This Is How It Happens
by R. Belser
It was two years ago, and I was in the main branch of my public library.
I was browsing the "New Fiction" section of the library, where recently published and acquired
novels were displayed; books which the staff felt were particularly noteworthy were propped upright
by those little metal book-holders, and I noticed a three-volume set entitled Lebensraum!,
by Ingrid Rimland. The theme of the trilogy was German history over the past century or so, as
experienced through the eyes of two German families, whose triumphs and tragedies were used to
tell a story which is rarely told these days: the story of the German people themselves.
As someone of German descent who still cherished that connection, my interest was quickly stirred, and
I resolved to return and take out the first volume of the set when I'd finished the books
I'd already chosen for that week. I did not get back to the library for some time, and when I did, I
could find Lebensraum! nowhere; I checked the shelves, the library's computer, and finally
asked for help at the reference desk. The reference librarian assured me that even if the books had been
stolen or for some other reason removed from circulation, there should still be a record of this--but
she could find nothing.
Not only were the books gone--there was no record of the library ever having owned them!
Later on, the pieces began to fall into place for me, when I learned that Ingrid Rimland is a
Revisionist--i.e., someone who holds that "Holocaust" dogma greatly exaggerates the number of
Jewish dead and that there is no forensic evidence to support many of the claims (e.g. "gas chambers", etc.)
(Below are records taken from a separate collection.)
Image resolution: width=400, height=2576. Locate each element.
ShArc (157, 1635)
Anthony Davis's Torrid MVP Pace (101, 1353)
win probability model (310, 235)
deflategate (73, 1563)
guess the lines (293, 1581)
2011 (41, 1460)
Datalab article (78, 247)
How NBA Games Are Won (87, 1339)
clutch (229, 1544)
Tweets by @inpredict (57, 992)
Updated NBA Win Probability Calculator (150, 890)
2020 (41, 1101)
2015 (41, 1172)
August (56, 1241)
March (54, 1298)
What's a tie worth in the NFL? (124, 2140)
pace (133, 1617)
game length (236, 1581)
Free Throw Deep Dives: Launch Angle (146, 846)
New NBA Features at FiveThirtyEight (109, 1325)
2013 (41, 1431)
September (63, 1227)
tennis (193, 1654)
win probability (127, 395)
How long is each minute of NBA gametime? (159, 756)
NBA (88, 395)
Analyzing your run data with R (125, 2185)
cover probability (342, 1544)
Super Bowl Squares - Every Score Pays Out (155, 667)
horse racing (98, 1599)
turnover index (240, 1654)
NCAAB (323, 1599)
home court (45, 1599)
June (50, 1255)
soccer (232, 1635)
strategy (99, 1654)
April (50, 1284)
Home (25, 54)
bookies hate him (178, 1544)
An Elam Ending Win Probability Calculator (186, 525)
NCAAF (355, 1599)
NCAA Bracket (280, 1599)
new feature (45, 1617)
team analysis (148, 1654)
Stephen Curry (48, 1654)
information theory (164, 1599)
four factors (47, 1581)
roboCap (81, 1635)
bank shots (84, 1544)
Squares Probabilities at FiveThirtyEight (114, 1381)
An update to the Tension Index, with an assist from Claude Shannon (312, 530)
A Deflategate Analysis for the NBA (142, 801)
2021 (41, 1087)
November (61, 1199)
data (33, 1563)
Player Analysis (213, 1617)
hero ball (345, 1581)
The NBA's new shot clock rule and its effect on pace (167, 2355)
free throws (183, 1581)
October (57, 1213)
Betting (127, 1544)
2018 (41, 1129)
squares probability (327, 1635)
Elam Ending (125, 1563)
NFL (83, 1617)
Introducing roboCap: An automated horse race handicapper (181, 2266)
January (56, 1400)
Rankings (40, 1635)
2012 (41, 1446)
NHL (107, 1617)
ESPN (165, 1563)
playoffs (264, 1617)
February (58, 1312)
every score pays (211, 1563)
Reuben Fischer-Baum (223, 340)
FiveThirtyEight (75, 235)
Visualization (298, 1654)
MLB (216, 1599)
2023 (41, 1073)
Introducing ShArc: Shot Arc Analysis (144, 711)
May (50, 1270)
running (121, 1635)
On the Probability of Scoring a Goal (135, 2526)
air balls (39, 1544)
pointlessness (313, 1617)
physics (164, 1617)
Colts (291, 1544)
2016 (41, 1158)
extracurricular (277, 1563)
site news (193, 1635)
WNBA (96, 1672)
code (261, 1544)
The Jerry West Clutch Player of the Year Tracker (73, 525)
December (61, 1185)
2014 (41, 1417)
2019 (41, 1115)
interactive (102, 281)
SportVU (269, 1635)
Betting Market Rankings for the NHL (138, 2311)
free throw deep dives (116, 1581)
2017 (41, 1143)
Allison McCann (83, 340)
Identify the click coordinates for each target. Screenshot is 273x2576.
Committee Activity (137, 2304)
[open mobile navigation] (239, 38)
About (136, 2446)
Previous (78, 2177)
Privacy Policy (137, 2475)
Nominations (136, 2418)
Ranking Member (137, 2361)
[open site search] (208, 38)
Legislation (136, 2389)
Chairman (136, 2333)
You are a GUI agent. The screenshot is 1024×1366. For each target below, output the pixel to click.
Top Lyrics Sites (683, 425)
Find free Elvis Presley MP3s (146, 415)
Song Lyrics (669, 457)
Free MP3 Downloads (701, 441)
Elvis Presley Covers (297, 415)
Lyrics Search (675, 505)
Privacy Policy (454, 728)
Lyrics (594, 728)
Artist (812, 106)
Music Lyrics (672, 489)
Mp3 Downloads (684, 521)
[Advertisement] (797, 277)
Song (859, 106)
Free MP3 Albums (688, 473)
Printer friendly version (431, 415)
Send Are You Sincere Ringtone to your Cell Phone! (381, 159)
and that she had a website which had suffered a concerted cyber-attack by those who disagreed
with what she and others like her had to say, while a close associate of hers--Ernst Zündel--
had been severely beaten and his house firebombed.
I began to understand how our freedom is...evaporating: for the loss of freedom in 21st
century America doesn't happen with a bang...or even a whimper; it happens with dead silence, and
books that no one misses because they disappear quietly, before most people even know they exist.